◆ **Extrait fourni**
Dans ce scénario, on peut également se demander comment le reste de l’opposition envisagera désormais sa relation à María Corina et aux décisions qu’elle prendra face à ces dilemmes.

María Corina Machado (World Economic Forum / Bel Pedrosa / CC BY-SA 2.0) via Nacla.org

Il faut souligner la victoire foudroyante remportée par MCM lors des primaires. Le deuxième candidat en termes de vote, représentant du parti social-démocrate le plus enraciné et à la plus longue trajectoire politique au Vénézuéla, a obtenu seulement 4,61% des suffrages ; quant aux autres candidat·es, iels n’ont pas réussi à atteindre le seuil des 1%. Aussi, dans ce contexte relationnel de plus en plus « tendu » entre les partis politiques d’opposition et María Corina, ce résultat complique les choses.

Pour mesurer l’ascension fulgurante de MCM à la tête de l’opposition, il suffit de se rappeler qu’aux primaires de 2012, elle avait obtenu la troisième place – assez loin derrière la deuxième – avec seulement 24% des voix. Elle n’était alors qu’une figure médiatique de l’opposition, avec un poids électoral marginal et sans possibilité de siéger aux côtés des quatre principaux partis d’opposition (AD, UNT, PJ et VP). Aujourd’hui, après la victoire de MCM avec plus de 90% des voix, les partis traditionnels vont devoir faire face à un leadership envahissant, qui non seulement ne les reconnaît pas, mais qui à maintes occasions, les a discrédités.

Il faut rappeler que depuis 2006, et jusqu’en 2015, l’opposition a connu un succès électoral grandissant, avec comme axe principal l’unité et la coopération étroite entre les partis, au-delà des différences. Toutefois, déjà en 2013, après la courte victoire électorale de Maduro, les consensus et pactes unitaires ont commencé à se fissurer. Pour de nombreux·ses membres de l’opposition, ces élections avaient été frauduleuses et Capriles Radonski, candidat de l’époque, n’avait pas souhaité revendiquer sa victoire. C’est ce qui a alimenté la thèse, défendue par Leopoldo López, selon laquelle il n’y avait plus d‘issue électorale et qu’il était nécessaire de prendre la voie insurrectionnelle.

◆ **Données fournies**
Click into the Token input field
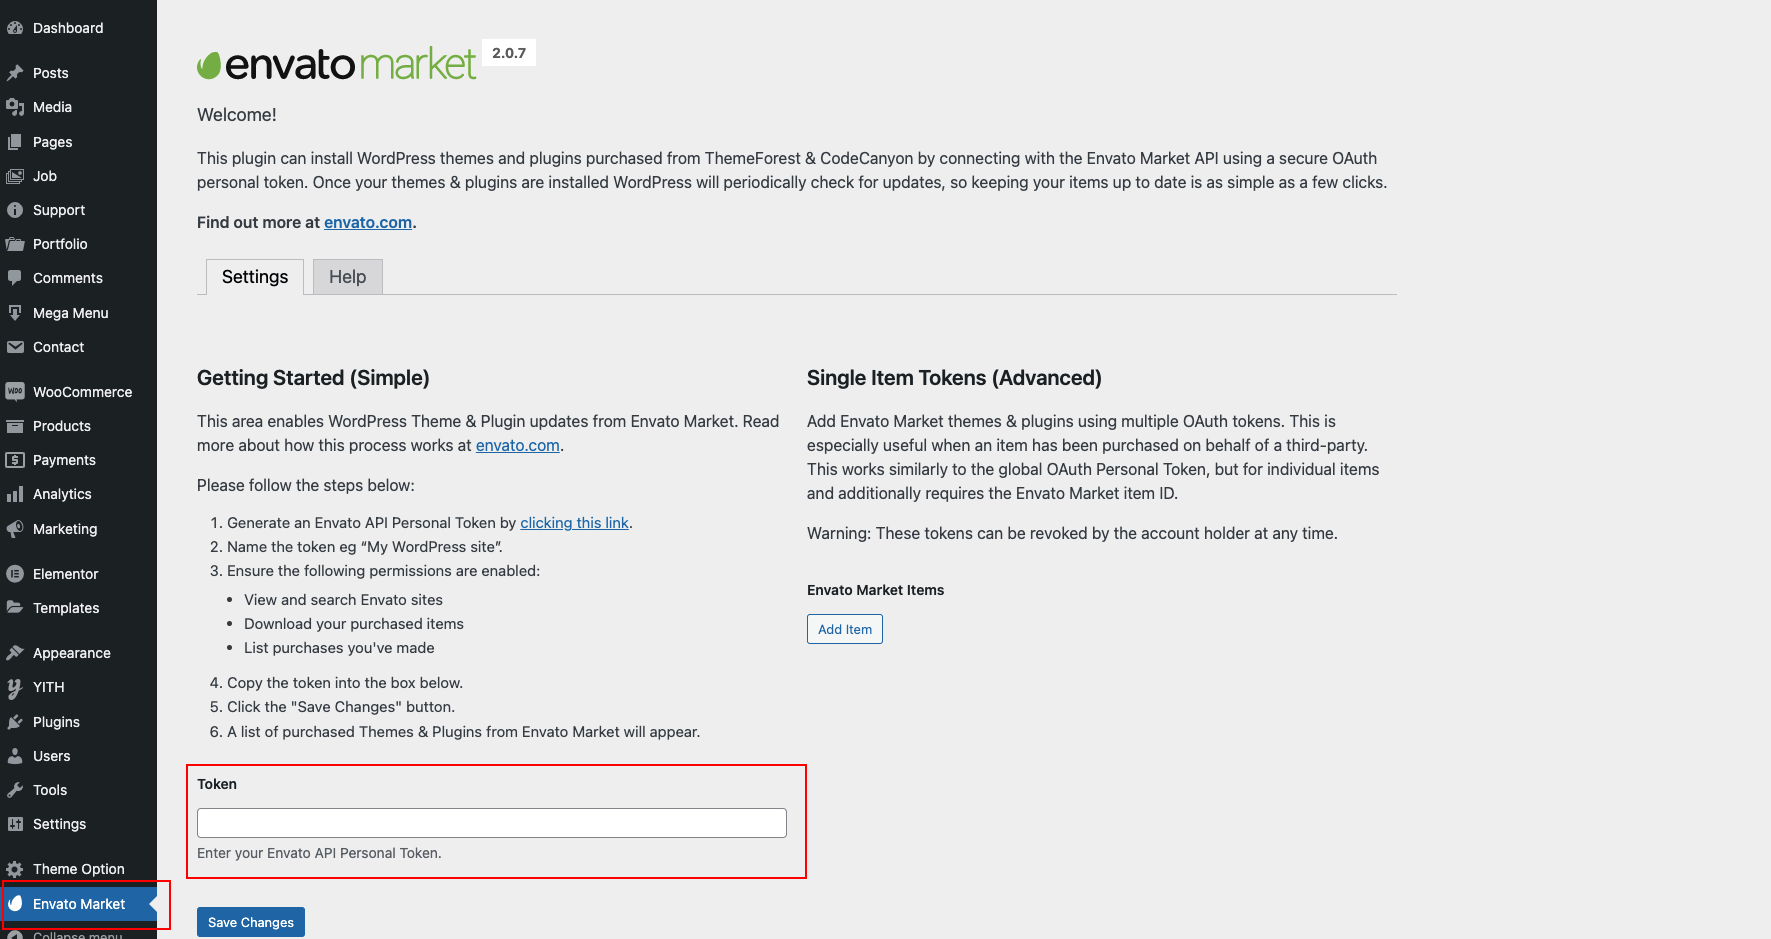 492,823
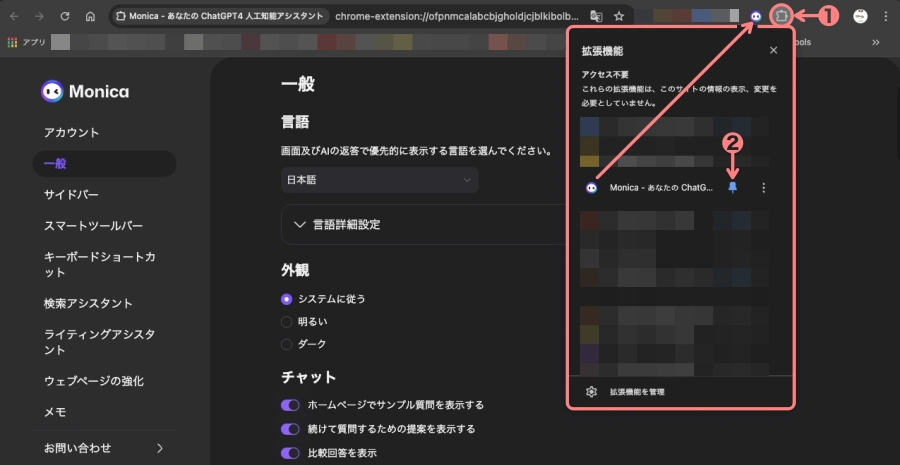Image resolution: width=900 pixels, height=465 pixels.
Task: Click 拡張機能を管理 to manage extensions
Action: (x=637, y=392)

◆ **Consigne**
Reproduisez à l'identique le passage de l'extrait qui s'ouvre sur les mots « Il faut souligner » et se referme sur « complique les choses. ». Appuyez-vous uniquement sur l'extrait.

◆ **Résultat**
Il faut souligner la victoire foudroyante remportée par MCM lors des primaires. Le deuxième candidat en termes de vote, représentant du parti social-démocrate le plus enraciné et à la plus longue trajectoire politique au Vénézuéla, a obtenu seulement 4,61% des suffrages ; quant aux autres candidat·es, iels n’ont pas réussi à atteindre le seuil des 1%. Aussi, dans ce contexte relationnel de plus en plus « tendu » entre les partis politiques d’opposition et María Corina, ce résultat complique les choses.